The Fastmail storage architecture
This is a highly detailed technical document, explaining exactly how our email storage is configured to maximise speed and reliability.
Each mail server is a standalone 2U or 4U storage server. Storage on each server is split into multiple slots (currently 15, 16, or 40 per machine depending on hardware model).
All current slots are called "teraslots", consisting of:
- A 1 or 2 TB partition for long-term email storage.
- Some space on the shared high-speed SSD for indexes, caches, and recently delivered email, among other things.
- Some space on a separate shared partition for long-term search indexes.
- Some space on a RAM filesystem for search indexes of recently delivered email.
All partitions are encrypted, either with LUKS or directly on the hardware if supported.
Every slot runs an entirely separate instance of the Cyrus IMAP server, complete with its own configuration files and its own internal IP address. Instances can be started and stopped independently. All configuration files are generated by a template system driven from a master configuration file for consistency and ease of management.
A store is the logical "mail server" on which a user's email is stored. A store is made up of a number of slots, using Cyrus's built-in replication to keep them synchronised. At any time, only one is the master slot for a store, and it replicates changes to all the other slots.
A normal store currently consists of three slots, two in New Jersey and one in Seattle. To move a slot between machines, it's easiest to just set up a new replica slot, wait until all data is replicated and the slot is up to date, and then remove the old unneeded replica slot. In the case where we're moving things around, a store may consist of more slots — there's no real limit to how many replicas you can run at once.
We spread the related slots of different stores so that no one machine has too many "pairs" to another machine. This means that if a single machine fails, the load spreads to many other machines, rather than doubling the load on one other machine.

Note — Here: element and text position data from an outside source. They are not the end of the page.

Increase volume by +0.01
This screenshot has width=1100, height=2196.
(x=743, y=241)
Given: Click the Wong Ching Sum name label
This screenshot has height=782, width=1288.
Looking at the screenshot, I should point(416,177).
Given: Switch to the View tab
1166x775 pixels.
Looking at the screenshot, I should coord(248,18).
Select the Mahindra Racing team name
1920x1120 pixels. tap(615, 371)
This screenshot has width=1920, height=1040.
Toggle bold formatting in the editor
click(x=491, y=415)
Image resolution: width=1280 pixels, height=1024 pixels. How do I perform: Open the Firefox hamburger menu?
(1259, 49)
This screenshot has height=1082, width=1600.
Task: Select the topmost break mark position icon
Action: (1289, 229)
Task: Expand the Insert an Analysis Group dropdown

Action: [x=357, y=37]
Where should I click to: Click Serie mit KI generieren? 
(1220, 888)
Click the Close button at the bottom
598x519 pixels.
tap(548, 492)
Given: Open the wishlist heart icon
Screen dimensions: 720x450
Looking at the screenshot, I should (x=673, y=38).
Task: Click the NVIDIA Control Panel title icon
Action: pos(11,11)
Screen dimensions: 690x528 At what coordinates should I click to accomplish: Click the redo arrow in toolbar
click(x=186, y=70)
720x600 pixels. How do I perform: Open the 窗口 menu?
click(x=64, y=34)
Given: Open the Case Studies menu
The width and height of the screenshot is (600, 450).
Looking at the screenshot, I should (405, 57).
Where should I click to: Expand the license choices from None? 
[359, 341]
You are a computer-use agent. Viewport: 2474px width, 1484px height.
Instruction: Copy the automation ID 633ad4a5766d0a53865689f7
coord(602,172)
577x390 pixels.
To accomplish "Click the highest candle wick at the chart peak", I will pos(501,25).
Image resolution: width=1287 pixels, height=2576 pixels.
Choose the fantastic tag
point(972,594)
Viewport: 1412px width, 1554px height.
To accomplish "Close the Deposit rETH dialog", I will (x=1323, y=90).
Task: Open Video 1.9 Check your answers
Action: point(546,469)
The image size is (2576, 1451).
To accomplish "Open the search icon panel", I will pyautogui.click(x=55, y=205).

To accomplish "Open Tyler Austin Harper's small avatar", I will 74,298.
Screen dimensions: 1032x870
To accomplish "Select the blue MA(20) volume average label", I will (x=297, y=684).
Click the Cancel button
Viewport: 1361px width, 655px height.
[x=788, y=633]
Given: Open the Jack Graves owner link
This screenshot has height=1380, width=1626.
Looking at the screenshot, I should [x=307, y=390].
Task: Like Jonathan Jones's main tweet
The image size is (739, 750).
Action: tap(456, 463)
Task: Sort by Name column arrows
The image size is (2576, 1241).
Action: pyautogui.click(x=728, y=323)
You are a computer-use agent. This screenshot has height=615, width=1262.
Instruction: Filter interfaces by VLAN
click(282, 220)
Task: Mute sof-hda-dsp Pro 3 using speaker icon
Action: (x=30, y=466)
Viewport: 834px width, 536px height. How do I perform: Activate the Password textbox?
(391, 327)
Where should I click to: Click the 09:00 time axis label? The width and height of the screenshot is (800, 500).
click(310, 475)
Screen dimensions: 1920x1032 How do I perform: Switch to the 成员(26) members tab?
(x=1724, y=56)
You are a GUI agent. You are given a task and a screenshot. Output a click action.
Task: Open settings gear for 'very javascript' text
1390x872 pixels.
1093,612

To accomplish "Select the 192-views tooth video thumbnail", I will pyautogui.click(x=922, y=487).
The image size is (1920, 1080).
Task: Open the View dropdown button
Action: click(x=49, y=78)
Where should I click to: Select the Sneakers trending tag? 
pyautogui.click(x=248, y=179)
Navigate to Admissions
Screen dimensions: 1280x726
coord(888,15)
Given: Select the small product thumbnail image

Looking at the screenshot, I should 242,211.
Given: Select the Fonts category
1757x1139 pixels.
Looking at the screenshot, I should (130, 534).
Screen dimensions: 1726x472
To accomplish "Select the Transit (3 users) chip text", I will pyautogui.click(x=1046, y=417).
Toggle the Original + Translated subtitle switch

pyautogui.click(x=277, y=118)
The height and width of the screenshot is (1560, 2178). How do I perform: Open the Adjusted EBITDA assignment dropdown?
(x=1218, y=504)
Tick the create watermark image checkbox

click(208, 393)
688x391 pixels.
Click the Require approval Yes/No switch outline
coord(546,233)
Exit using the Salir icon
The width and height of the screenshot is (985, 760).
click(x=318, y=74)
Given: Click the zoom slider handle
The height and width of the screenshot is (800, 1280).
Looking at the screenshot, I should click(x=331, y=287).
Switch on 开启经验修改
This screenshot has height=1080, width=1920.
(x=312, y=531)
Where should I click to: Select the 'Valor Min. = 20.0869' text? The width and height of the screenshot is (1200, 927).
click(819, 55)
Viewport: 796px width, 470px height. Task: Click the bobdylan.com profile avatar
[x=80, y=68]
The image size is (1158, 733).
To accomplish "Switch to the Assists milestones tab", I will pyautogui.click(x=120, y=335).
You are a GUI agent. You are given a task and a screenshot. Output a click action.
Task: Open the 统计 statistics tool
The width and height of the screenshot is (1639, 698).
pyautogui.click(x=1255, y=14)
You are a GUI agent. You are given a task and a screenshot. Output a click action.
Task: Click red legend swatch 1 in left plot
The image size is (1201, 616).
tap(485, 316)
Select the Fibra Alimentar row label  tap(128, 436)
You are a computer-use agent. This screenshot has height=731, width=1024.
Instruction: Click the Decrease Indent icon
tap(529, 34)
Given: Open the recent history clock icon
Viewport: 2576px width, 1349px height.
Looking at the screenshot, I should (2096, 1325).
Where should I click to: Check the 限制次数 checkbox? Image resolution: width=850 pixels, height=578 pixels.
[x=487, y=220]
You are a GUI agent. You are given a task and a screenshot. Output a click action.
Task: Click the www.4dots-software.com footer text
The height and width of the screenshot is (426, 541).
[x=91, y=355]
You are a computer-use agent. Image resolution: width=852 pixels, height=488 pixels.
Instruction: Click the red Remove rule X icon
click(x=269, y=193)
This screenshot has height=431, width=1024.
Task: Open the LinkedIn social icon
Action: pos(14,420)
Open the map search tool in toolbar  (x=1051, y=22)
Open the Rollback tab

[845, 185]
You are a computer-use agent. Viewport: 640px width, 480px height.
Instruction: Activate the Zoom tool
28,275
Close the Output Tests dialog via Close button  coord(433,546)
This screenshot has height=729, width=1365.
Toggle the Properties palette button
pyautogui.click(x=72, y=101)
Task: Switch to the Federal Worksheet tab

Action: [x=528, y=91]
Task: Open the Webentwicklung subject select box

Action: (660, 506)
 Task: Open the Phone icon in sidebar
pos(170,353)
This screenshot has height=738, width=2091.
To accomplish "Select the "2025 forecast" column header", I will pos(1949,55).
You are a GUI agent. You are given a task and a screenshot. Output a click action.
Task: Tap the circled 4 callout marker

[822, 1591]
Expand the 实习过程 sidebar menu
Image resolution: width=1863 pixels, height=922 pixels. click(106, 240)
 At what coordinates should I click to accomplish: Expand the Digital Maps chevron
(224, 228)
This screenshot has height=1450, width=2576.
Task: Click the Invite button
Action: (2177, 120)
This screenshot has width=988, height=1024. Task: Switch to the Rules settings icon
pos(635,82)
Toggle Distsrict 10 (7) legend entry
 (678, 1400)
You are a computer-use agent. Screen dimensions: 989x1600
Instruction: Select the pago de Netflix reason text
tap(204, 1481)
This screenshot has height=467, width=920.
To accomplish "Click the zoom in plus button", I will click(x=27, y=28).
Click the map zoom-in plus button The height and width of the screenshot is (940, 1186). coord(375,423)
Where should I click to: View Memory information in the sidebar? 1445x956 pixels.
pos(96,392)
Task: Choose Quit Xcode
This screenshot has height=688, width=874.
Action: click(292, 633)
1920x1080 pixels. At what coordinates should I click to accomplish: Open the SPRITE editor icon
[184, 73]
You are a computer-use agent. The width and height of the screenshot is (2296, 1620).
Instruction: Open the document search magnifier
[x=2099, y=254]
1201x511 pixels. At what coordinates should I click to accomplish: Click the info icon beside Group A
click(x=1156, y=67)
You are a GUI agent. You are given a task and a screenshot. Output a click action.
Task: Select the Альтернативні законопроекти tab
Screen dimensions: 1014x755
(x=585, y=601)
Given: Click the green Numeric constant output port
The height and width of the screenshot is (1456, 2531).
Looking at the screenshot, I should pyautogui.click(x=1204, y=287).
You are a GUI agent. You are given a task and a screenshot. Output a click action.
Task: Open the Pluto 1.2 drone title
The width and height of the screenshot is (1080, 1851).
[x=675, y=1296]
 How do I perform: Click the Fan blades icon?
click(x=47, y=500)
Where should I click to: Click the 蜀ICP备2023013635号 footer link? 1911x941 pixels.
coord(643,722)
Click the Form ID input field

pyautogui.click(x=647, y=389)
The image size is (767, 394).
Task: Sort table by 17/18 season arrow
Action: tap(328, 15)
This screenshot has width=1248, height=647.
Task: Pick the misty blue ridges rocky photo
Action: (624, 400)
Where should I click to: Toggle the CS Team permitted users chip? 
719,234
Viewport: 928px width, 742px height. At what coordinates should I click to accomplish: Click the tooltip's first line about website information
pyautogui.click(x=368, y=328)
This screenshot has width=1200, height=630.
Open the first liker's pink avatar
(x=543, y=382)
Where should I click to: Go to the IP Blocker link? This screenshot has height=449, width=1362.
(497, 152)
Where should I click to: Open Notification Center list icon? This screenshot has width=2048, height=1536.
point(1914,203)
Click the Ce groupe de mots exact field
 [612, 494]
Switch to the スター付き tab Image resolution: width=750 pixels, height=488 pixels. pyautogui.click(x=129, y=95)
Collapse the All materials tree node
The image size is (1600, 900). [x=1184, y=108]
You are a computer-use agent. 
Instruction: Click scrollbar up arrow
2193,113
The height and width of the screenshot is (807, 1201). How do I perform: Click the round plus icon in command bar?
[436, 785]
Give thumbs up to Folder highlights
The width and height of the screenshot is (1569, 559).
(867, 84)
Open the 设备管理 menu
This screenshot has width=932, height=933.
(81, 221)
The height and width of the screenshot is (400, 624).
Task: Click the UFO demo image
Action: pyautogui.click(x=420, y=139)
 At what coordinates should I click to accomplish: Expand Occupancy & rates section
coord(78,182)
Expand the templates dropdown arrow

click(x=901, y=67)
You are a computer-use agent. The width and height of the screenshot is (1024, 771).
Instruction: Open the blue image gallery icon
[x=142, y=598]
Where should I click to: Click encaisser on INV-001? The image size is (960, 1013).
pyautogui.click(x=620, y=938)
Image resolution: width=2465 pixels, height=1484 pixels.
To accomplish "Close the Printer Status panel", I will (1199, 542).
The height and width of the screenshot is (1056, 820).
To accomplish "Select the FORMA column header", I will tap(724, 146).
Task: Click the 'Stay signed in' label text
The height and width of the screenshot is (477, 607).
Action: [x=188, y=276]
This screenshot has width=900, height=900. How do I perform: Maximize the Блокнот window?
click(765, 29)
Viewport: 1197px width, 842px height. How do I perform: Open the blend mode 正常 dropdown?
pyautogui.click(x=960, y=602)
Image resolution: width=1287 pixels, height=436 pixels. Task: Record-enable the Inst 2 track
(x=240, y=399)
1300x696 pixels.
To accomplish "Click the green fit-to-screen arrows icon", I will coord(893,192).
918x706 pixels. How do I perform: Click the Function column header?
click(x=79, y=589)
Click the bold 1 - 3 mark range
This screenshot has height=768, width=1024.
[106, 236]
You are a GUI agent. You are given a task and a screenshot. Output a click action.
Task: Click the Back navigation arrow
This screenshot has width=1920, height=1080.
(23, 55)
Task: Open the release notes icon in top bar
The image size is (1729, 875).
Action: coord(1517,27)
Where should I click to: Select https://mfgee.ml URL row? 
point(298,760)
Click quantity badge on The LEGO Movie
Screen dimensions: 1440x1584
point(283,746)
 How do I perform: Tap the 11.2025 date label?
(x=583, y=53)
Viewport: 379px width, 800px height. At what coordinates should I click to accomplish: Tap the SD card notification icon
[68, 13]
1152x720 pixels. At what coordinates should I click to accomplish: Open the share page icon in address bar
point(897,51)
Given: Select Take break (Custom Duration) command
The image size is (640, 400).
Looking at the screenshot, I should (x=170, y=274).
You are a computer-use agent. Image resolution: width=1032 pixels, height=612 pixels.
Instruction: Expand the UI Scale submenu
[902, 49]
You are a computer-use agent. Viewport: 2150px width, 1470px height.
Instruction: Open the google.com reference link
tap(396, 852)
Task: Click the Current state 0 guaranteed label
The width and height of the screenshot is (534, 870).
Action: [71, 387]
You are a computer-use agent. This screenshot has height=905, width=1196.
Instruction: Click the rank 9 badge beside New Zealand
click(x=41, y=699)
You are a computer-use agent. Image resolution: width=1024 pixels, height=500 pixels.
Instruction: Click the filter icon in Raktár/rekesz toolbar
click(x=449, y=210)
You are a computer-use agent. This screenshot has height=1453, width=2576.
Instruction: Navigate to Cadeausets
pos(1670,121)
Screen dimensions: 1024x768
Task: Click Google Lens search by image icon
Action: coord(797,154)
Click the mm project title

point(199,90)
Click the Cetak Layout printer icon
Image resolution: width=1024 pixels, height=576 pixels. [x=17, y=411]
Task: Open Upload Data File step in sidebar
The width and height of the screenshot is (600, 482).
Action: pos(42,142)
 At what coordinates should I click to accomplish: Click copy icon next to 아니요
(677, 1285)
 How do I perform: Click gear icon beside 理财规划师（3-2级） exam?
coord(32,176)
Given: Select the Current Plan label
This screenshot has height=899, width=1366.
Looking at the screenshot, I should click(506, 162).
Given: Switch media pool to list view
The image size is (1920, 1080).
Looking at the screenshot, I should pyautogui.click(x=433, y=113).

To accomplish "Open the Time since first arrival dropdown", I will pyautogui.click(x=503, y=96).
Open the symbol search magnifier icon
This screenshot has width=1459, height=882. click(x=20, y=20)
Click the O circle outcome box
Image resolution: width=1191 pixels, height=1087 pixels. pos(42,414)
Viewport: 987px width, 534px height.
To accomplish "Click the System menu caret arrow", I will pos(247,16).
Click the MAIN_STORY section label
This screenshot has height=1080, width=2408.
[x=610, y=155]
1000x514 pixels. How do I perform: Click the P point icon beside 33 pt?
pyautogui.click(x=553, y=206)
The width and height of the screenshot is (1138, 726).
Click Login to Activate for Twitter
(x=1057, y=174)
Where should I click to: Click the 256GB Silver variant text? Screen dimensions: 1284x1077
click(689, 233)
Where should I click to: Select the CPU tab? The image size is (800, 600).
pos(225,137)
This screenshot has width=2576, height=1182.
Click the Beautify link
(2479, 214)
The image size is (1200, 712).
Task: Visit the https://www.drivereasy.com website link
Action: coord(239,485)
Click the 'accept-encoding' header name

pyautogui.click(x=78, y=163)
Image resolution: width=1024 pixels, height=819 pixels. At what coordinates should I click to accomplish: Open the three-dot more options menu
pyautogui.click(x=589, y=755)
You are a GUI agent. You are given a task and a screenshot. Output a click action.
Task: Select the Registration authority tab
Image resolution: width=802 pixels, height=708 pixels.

For each store, one of the slots is marked in our database as the "master slot". In the past we bound another IP address to the master slot and use magic IP failover, but no more. Instead, all access is either via a Perl library, which knows which slot is the master, or via the nginx frontend proxy, which selects a backend using the same Perl library during login.
The Cyrus replication system doesn't record the actual changes to mailboxes: it just writes "something changed in mailbox X" to a log file (or in our multi-replica configuration, to a separate log file per replica).
A separate process, sync_client, runs on the master slot. It takes a working copy of the replication log files that other Cyrus processes create. If the sync process fails or is interrupted, it always starts from the last log file it was processing and re-runs all the mailboxes. This means that a repeating failure stops all new replication for that replica, which becomes relevant later.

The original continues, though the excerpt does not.